By identifying your ICPs first, you will find product-market fit faster and identify the right customers to sell to.
To start, an ICP is simply a depiction of who your customer segments are — whether they are creative agencies of more than 10 employees or corporations with 100+ employees, or both.
Startups using ICPs tend to acquire more leads with higher quality and are able to shorten their sales cycles. Ideally, you have already identified a handful of ICPs, but no more than five, as that will lead to a dilution of efforts among your teams.
To begin leveraging ICPs in your growth marketing, we’ll dive into methods that will first help identify your ICPs efficiently, then examine how to use their newfound segmentation.
Identifying your ICPs
I’m a big fan of surveys that measure net promoter scores and overall customer feedback, but I don’t believe these are the best formats for identifying ICPs. In the early days of your startup, you should be speaking with every customer you possibly can to better identify your ICPs.
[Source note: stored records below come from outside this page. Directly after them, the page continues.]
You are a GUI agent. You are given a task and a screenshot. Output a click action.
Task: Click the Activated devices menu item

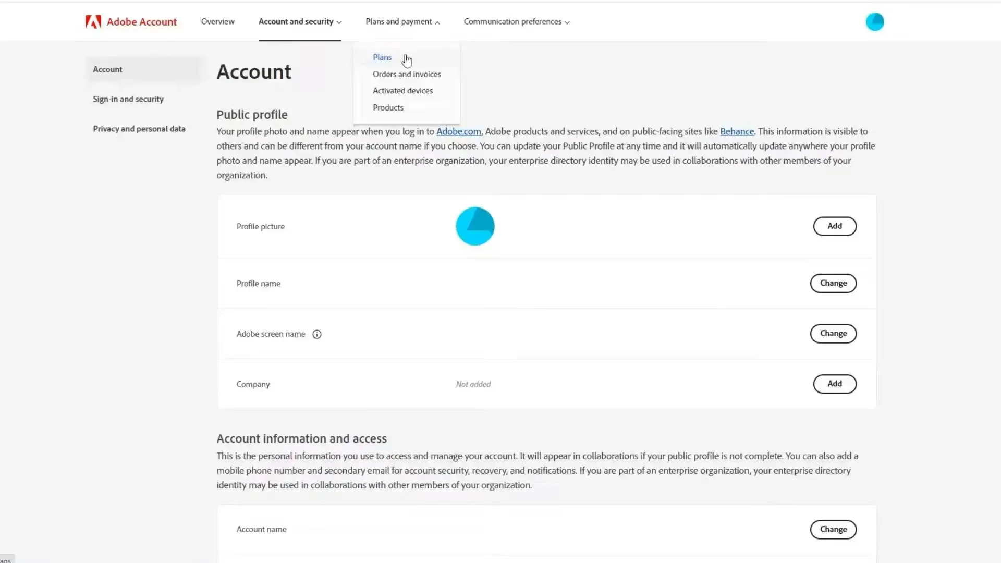403,90
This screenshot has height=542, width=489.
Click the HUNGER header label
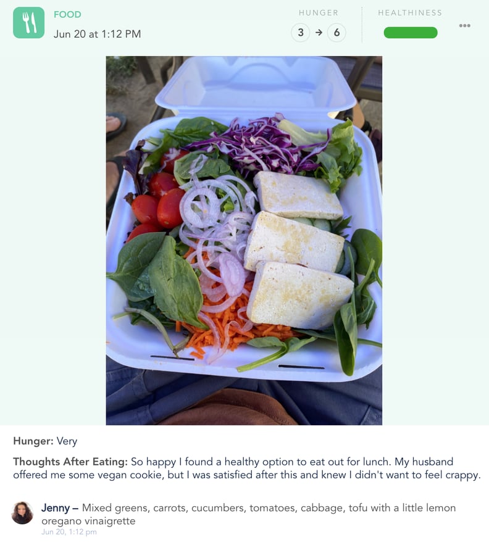[x=319, y=13]
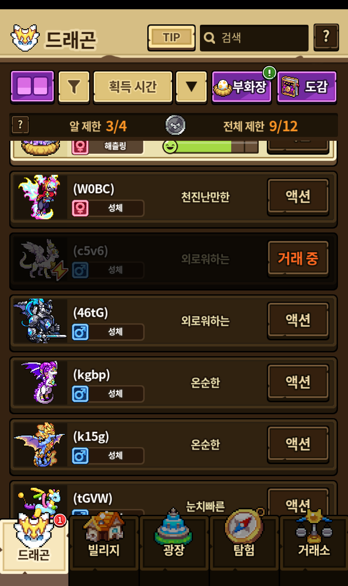348x586 pixels.
Task: Open the 도감 encyclopedia book
Action: (307, 87)
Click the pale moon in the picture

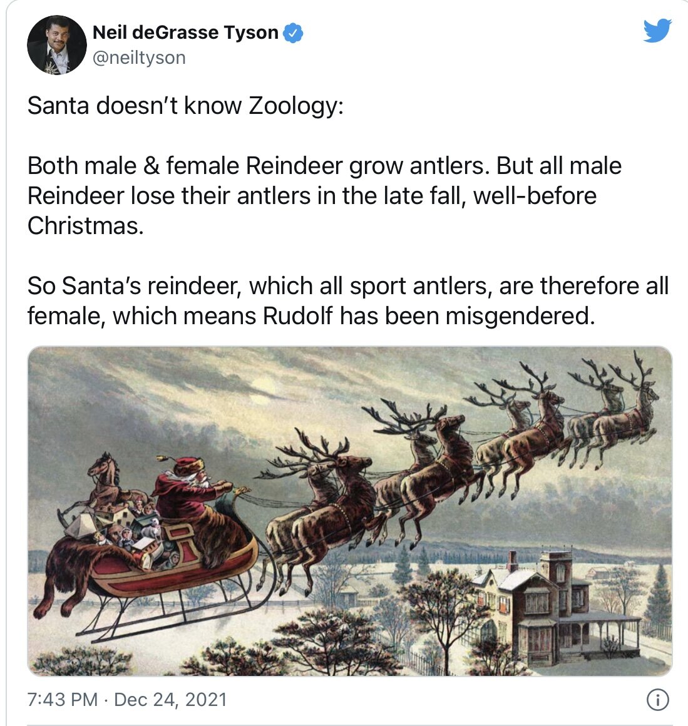point(263,386)
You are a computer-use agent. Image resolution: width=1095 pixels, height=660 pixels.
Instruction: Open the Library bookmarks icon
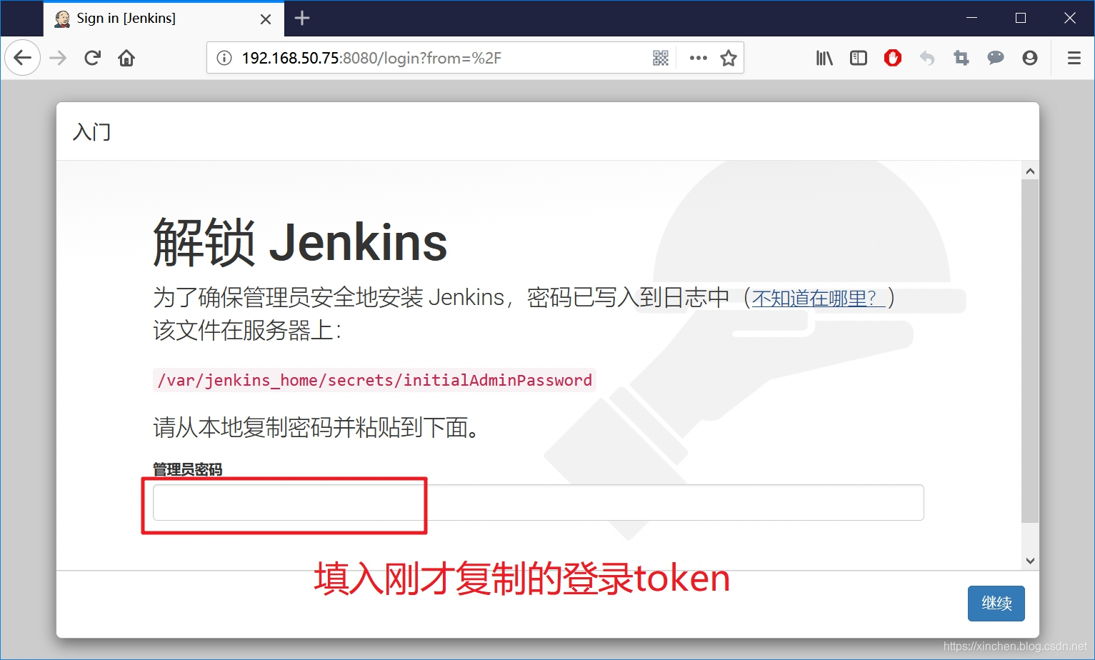[x=824, y=58]
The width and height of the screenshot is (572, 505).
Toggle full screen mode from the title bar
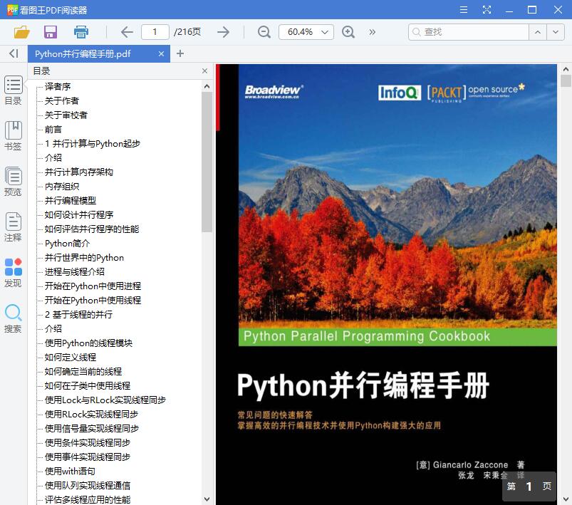tap(487, 9)
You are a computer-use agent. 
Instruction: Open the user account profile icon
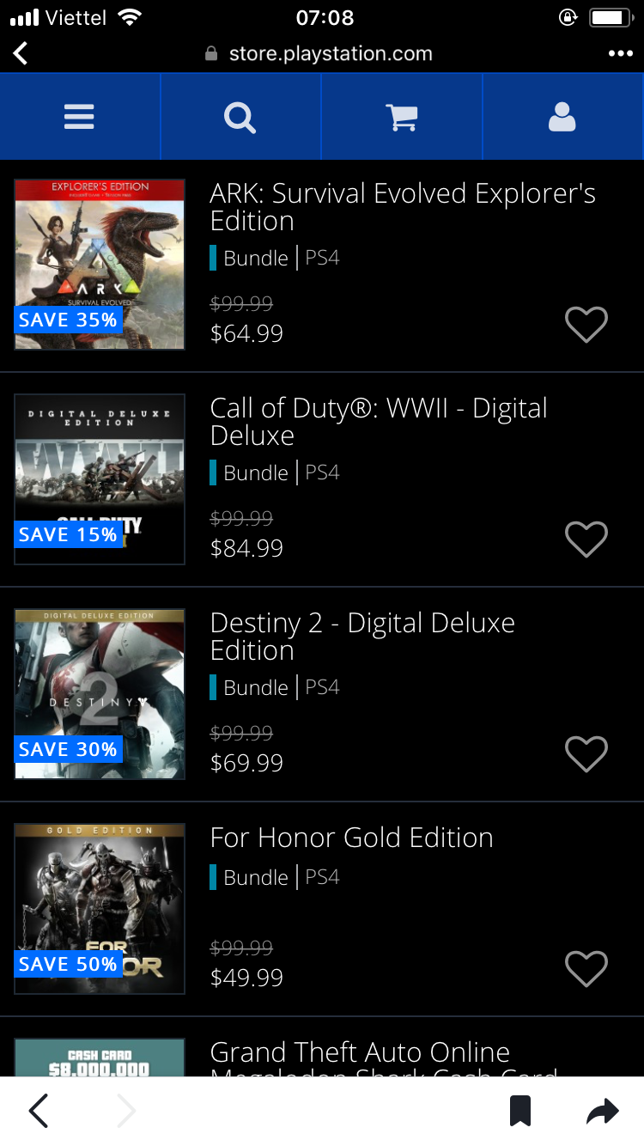[x=562, y=117]
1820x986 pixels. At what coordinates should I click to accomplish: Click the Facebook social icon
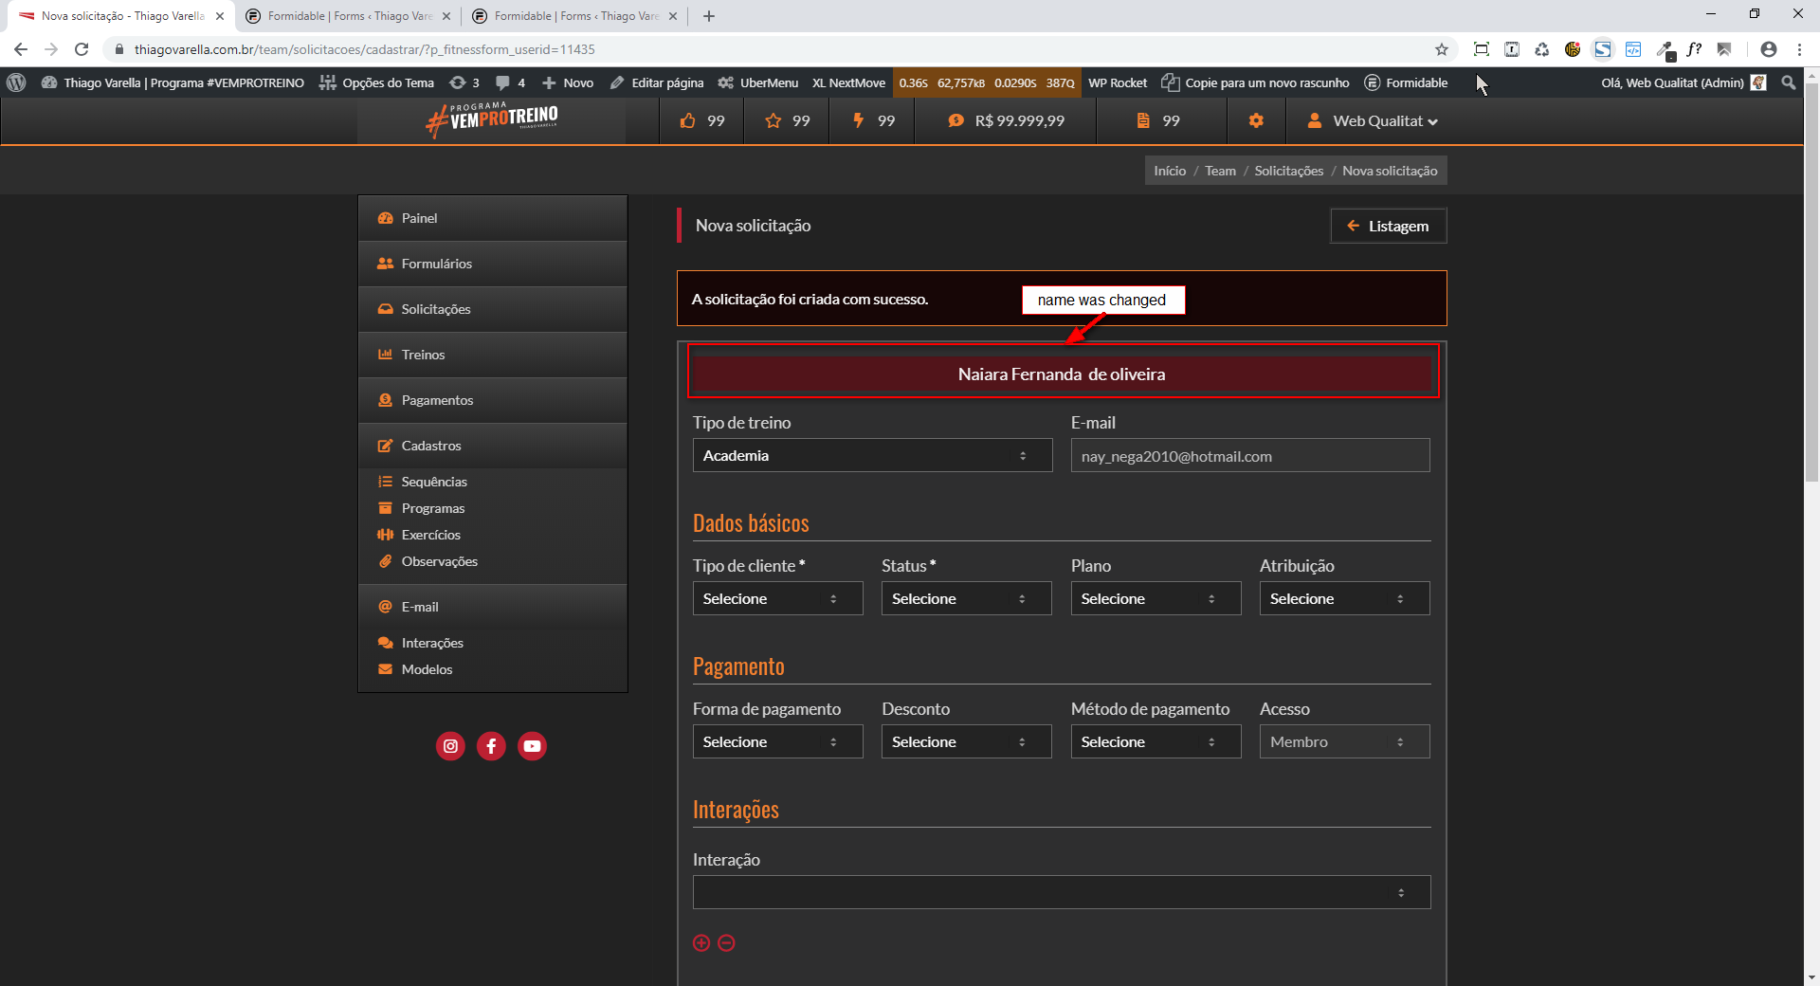[491, 746]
By identifying your ideal customer personas first, you will find product-market fit faster and identify the right customers to sell to.
Obtaining such information requires more than a simple multiselect answer, or a ranking score from 1-10. Rest assured, I’ve created a three-tiered methodology (conveniently dubbed ICP!) for guiding the conversational and questioning themes you should be using with your customers:
- I: Individual (e.g., age, gender, etc.)
- C: Current solution
- P: Pain points
When speaking with customers, if you follow the general principle of understanding pain points and what an ideal solution looks like to them, you’ll have a pretty good idea of which ICP they fall into. Instead of providing a generic script for your conversations with customers, which can often come across as robotic, I’ve laid out a few questions that fall into each category:
Individual
- What is your age range?
- What is your gender?
- What is your occupation or job title?
Current solution
- What are you currently using to solve this problem?
- How long have you been using your current solution?
- What do you like/dislike about your current solution?